======== 本文 ========
1998(平成10)・1999(平成11)・2000(平成12)年度の3年間、有馬高校定時制教頭としてお勤めになった。井口剛校長と同じ年の着任、一緒に本校で過ごされた。
加東市のご自宅にお伺いしてインタビューさせていただいた。
冒頭にこちらも元気になれるお話から始まった。近親者の方が104歳、98歳まで杖をついておられた。ところが大還暦(数え121歳)を迎えようという目標ができると、杖なしで歩行、階段の昇降も自分で歩いて。人生、目標は大事ですね。このこともあって「笑顔で自立、白寿まで笑顔で自立めざしたい」と高齢者に語りかけておられるそうだ。
========
• 指示 1: 提供された行のうち、「Click the binoculars find icon」を含む行から最後の行までを、両端の行も含めて書き直してください。その際、「binoculars」を「magnifying glass」に置き換え、ほかは一切変えないでください。
======== 提供された行 ========
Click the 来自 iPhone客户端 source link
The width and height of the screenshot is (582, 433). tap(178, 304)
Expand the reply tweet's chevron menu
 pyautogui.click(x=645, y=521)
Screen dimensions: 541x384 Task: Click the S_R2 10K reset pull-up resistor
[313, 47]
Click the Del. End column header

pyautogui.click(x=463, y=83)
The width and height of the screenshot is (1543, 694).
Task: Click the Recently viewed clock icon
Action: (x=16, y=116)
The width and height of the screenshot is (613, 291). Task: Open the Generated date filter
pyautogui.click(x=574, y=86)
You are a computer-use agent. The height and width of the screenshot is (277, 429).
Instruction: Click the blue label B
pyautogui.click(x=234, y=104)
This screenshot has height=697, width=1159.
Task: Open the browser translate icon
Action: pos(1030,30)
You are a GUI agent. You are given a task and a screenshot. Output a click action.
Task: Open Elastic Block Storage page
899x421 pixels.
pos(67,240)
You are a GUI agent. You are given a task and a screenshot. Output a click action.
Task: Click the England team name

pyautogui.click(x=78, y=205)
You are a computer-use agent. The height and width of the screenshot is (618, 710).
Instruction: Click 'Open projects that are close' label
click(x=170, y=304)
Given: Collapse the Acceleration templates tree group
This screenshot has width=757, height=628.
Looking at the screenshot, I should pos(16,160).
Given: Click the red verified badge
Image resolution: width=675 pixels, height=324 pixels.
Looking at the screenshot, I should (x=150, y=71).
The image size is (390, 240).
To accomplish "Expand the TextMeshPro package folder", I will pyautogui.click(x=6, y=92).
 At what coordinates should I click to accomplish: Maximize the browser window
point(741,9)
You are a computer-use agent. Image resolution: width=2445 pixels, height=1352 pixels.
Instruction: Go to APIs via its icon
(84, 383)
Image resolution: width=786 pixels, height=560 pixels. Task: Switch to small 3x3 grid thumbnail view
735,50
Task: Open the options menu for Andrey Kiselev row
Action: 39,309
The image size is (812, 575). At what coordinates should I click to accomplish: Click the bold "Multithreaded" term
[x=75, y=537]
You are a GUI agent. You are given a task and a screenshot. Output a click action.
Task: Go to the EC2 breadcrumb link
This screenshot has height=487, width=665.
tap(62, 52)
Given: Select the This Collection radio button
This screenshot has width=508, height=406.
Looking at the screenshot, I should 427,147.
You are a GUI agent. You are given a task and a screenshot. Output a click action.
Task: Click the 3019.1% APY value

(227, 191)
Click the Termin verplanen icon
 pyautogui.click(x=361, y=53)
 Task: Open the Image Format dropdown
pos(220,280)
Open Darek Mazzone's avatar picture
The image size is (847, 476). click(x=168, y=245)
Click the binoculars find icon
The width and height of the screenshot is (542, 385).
========
• 指示 2: 本文の「1998(平成10)・199」から「に語りかけておられるそうだ。」までを、一字も変えずに書き写してください。

• 解答 1:
Click the magnifying glass find icon
The width and height of the screenshot is (542, 385).

• 解答 2:
1998(平成10)・1999(平成11)・2000(平成12)年度の3年間、有馬高校定時制教頭としてお勤めになった。井口剛校長と同じ年の着任、一緒に本校で過ごされた。
加東市のご自宅にお伺いしてインタビューさせていただいた。
冒頭にこちらも元気になれるお話から始まった。近親者の方が104歳、98歳まで杖をついておられた。ところが大還暦(数え121歳)を迎えようという目標ができると、杖なしで歩行、階段の昇降も自分で歩いて。人生、目標は大事ですね。このこともあって「笑顔で自立、白寿まで笑顔で自立めざしたい」と高齢者に語りかけておられるそうだ。